Work task: Every line of the listing should be repeated exactly.

---------------

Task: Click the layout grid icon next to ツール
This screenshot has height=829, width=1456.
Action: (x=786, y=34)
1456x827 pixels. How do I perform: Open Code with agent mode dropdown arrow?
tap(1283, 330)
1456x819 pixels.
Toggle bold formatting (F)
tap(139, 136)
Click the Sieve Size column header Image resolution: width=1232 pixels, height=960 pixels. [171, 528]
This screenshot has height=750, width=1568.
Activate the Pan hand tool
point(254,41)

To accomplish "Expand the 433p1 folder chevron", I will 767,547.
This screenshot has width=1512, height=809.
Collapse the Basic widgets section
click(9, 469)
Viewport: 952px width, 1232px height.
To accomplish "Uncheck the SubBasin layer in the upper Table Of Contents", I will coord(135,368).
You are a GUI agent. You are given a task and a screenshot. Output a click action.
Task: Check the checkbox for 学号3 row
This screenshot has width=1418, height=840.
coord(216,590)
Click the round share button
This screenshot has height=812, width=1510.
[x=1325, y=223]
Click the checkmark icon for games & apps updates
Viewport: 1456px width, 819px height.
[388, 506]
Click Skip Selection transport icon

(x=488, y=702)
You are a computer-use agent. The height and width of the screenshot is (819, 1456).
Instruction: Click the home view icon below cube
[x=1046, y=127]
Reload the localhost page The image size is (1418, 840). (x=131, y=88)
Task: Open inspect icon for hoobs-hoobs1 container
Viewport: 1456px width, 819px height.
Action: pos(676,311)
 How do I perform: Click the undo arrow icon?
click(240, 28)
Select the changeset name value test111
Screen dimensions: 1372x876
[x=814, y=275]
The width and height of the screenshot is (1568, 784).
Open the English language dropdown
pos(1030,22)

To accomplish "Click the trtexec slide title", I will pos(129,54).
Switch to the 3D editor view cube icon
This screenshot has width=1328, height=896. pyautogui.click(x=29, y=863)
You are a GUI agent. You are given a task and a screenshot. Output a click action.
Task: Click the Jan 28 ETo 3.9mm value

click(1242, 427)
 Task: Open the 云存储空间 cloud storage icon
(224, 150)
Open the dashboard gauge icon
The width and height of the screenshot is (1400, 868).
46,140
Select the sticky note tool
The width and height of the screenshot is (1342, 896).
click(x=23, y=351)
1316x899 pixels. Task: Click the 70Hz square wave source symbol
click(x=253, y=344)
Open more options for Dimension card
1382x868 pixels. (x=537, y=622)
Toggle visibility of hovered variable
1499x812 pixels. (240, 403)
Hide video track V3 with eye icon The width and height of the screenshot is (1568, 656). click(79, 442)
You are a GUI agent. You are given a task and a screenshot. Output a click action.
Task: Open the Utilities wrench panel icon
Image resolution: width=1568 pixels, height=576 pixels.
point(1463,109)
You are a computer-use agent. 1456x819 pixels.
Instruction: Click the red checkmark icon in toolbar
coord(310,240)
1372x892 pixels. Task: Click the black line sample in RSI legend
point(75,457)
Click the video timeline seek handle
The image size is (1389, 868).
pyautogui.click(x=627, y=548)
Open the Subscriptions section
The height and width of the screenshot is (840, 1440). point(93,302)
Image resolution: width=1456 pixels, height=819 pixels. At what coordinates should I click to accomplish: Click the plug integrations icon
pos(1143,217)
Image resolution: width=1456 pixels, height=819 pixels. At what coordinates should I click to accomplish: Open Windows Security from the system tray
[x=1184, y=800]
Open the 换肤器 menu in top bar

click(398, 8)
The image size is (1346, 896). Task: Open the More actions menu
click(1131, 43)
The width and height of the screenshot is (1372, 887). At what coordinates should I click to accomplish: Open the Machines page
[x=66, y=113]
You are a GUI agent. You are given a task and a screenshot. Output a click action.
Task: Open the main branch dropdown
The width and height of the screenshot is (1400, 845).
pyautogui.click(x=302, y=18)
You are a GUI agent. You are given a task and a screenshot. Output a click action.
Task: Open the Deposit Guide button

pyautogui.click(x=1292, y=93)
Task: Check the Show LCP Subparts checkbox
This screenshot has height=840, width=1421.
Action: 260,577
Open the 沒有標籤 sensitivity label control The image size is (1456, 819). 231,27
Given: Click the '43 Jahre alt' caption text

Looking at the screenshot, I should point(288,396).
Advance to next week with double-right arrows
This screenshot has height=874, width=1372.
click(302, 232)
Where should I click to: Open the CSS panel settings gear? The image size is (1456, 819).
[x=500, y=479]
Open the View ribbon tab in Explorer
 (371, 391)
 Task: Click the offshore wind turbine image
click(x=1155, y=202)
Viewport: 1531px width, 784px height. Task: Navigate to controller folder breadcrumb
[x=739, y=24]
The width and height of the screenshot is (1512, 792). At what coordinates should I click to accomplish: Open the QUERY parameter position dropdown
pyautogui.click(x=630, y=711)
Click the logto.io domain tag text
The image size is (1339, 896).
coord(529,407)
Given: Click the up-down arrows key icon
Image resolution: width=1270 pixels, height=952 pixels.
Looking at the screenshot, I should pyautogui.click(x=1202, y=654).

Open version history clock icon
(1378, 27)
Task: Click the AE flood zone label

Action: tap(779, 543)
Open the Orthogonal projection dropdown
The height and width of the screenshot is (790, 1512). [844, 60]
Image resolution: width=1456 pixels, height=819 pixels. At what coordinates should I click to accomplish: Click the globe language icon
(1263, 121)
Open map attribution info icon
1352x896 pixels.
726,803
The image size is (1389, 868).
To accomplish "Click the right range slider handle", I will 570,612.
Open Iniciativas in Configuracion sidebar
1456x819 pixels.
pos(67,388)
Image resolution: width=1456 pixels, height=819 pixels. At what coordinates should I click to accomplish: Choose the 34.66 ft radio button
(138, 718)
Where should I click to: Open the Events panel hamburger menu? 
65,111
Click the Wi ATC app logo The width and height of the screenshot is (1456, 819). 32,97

---------------

Exercise solution:
Task: Click the layout grid icon next to ツール
This screenshot has height=829, width=1456.
Action: (x=786, y=34)
1456x827 pixels. How do I perform: Open Code with agent mode dropdown arrow?
tap(1283, 330)
1456x819 pixels.
Toggle bold formatting (F)
tap(139, 136)
Click the Sieve Size column header Image resolution: width=1232 pixels, height=960 pixels. [171, 528]
This screenshot has height=750, width=1568.
Activate the Pan hand tool
point(254,41)

To accomplish "Expand the 433p1 folder chevron", I will 767,547.
This screenshot has width=1512, height=809.
Collapse the Basic widgets section
click(9, 469)
Viewport: 952px width, 1232px height.
To accomplish "Uncheck the SubBasin layer in the upper Table Of Contents", I will coord(135,368).
You are a GUI agent. You are given a task and a screenshot. Output a click action.
Task: Check the checkbox for 学号3 row
This screenshot has width=1418, height=840.
coord(216,590)
Click the round share button
This screenshot has height=812, width=1510.
[x=1325, y=223]
Click the checkmark icon for games & apps updates
Viewport: 1456px width, 819px height.
[388, 506]
Click Skip Selection transport icon

(x=488, y=702)
You are a computer-use agent. The height and width of the screenshot is (819, 1456).
Instruction: Click the home view icon below cube
[x=1046, y=127]
Reload the localhost page The image size is (1418, 840). (x=131, y=88)
Task: Open inspect icon for hoobs-hoobs1 container
Viewport: 1456px width, 819px height.
Action: pos(676,311)
 How do I perform: Click the undo arrow icon?
click(240, 28)
Select the changeset name value test111
Screen dimensions: 1372x876
[x=814, y=275]
The width and height of the screenshot is (1568, 784).
Open the English language dropdown
pos(1030,22)

To accomplish "Click the trtexec slide title", I will pos(129,54).
Switch to the 3D editor view cube icon
This screenshot has width=1328, height=896. pyautogui.click(x=29, y=863)
You are a GUI agent. You are given a task and a screenshot. Output a click action.
Task: Click the Jan 28 ETo 3.9mm value

click(1242, 427)
 Task: Open the 云存储空间 cloud storage icon
(224, 150)
Open the dashboard gauge icon
The width and height of the screenshot is (1400, 868).
46,140
Select the sticky note tool
The width and height of the screenshot is (1342, 896).
click(x=23, y=351)
1316x899 pixels. Task: Click the 70Hz square wave source symbol
click(x=253, y=344)
Open more options for Dimension card
1382x868 pixels. (x=537, y=622)
Toggle visibility of hovered variable
1499x812 pixels. (240, 403)
Hide video track V3 with eye icon The width and height of the screenshot is (1568, 656). click(79, 442)
You are a GUI agent. You are given a task and a screenshot. Output a click action.
Task: Open the Utilities wrench panel icon
Image resolution: width=1568 pixels, height=576 pixels.
point(1463,109)
You are a computer-use agent. 1456x819 pixels.
Instruction: Click the red checkmark icon in toolbar
coord(310,240)
1372x892 pixels. Task: Click the black line sample in RSI legend
point(75,457)
Click the video timeline seek handle
The image size is (1389, 868).
pyautogui.click(x=627, y=548)
Open the Subscriptions section
The height and width of the screenshot is (840, 1440). point(93,302)
Image resolution: width=1456 pixels, height=819 pixels. At what coordinates should I click to accomplish: Click the plug integrations icon
pos(1143,217)
Image resolution: width=1456 pixels, height=819 pixels. At what coordinates should I click to accomplish: Open Windows Security from the system tray
[x=1184, y=800]
Open the 换肤器 menu in top bar

click(398, 8)
The image size is (1346, 896). Task: Open the More actions menu
click(1131, 43)
The width and height of the screenshot is (1372, 887). At what coordinates should I click to accomplish: Open the Machines page
[x=66, y=113]
You are a GUI agent. You are given a task and a screenshot. Output a click action.
Task: Open the main branch dropdown
The width and height of the screenshot is (1400, 845).
pyautogui.click(x=302, y=18)
You are a GUI agent. You are given a task and a screenshot. Output a click action.
Task: Open the Deposit Guide button

pyautogui.click(x=1292, y=93)
Task: Check the Show LCP Subparts checkbox
This screenshot has height=840, width=1421.
Action: 260,577
Open the 沒有標籤 sensitivity label control The image size is (1456, 819). 231,27
Given: Click the '43 Jahre alt' caption text

Looking at the screenshot, I should point(288,396).
Advance to next week with double-right arrows
This screenshot has height=874, width=1372.
click(302, 232)
Where should I click to: Open the CSS panel settings gear? The image size is (1456, 819).
[x=500, y=479]
Open the View ribbon tab in Explorer
 (371, 391)
 Task: Click the offshore wind turbine image
click(x=1155, y=202)
Viewport: 1531px width, 784px height. Task: Navigate to controller folder breadcrumb
[x=739, y=24]
The width and height of the screenshot is (1512, 792). At what coordinates should I click to accomplish: Open the QUERY parameter position dropdown
pyautogui.click(x=630, y=711)
Click the logto.io domain tag text
The image size is (1339, 896).
coord(529,407)
Given: Click the up-down arrows key icon
Image resolution: width=1270 pixels, height=952 pixels.
Looking at the screenshot, I should pyautogui.click(x=1202, y=654).

Open version history clock icon
(1378, 27)
Task: Click the AE flood zone label

Action: tap(779, 543)
Open the Orthogonal projection dropdown
The height and width of the screenshot is (790, 1512). [844, 60]
Image resolution: width=1456 pixels, height=819 pixels. At what coordinates should I click to accomplish: Click the globe language icon
(1263, 121)
Open map attribution info icon
1352x896 pixels.
726,803
The image size is (1389, 868).
To accomplish "Click the right range slider handle", I will 570,612.
Open Iniciativas in Configuracion sidebar
1456x819 pixels.
pos(67,388)
Image resolution: width=1456 pixels, height=819 pixels. At what coordinates should I click to accomplish: Choose the 34.66 ft radio button
(138, 718)
Where should I click to: Open the Events panel hamburger menu? 
65,111
Click the Wi ATC app logo The width and height of the screenshot is (1456, 819). 32,97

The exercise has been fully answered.